### Supplied entries

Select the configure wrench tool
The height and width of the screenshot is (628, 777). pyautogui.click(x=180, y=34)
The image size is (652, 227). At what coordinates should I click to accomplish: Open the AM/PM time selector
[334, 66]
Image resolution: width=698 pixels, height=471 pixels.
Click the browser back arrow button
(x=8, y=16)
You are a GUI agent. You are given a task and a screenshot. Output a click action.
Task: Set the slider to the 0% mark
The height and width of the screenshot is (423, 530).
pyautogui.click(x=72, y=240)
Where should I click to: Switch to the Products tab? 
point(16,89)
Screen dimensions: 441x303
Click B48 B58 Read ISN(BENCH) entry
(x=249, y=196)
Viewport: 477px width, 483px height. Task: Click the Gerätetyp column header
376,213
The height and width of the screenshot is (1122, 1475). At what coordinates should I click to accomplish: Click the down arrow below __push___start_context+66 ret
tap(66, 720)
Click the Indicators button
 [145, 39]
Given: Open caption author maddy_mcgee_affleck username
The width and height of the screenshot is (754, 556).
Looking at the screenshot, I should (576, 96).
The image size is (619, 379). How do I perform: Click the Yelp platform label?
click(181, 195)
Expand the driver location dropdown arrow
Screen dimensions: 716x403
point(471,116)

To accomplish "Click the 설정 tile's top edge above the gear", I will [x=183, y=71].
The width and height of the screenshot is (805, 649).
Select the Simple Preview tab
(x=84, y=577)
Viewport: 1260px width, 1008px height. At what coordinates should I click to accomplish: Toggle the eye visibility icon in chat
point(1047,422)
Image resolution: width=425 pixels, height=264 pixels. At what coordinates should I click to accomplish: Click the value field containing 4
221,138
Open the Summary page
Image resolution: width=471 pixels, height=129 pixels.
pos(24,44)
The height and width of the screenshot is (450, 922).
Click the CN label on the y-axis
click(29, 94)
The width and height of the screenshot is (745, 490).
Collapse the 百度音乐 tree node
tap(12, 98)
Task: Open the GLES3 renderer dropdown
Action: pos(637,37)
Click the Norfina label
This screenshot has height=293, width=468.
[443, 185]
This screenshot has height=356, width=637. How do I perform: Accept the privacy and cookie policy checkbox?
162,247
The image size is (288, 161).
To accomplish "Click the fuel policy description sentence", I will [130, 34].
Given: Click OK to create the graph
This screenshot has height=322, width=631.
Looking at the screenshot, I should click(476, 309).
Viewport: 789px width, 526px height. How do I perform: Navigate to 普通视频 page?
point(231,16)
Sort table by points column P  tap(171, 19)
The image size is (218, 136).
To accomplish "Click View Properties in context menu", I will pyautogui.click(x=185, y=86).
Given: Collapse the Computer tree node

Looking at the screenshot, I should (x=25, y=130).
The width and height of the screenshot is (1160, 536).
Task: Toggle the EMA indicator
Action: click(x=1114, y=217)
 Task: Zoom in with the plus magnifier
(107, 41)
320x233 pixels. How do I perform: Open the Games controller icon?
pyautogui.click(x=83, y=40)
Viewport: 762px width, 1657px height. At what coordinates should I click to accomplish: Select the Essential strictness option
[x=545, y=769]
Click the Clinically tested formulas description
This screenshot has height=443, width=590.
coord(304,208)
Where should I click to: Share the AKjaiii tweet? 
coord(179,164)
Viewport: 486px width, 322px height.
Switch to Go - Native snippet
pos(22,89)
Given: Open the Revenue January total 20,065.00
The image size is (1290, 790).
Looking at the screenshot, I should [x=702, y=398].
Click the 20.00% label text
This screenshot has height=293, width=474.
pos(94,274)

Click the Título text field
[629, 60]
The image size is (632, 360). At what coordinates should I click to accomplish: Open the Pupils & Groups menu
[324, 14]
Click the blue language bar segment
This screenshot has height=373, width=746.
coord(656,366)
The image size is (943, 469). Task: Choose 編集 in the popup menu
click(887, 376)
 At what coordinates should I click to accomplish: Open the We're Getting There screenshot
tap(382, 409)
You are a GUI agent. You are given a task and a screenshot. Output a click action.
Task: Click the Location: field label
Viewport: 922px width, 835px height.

######

» **Exercise directions**
Whenever the string "will" appears on a line of the material, that line counts; report the count and nothing else.

» **Task response**
3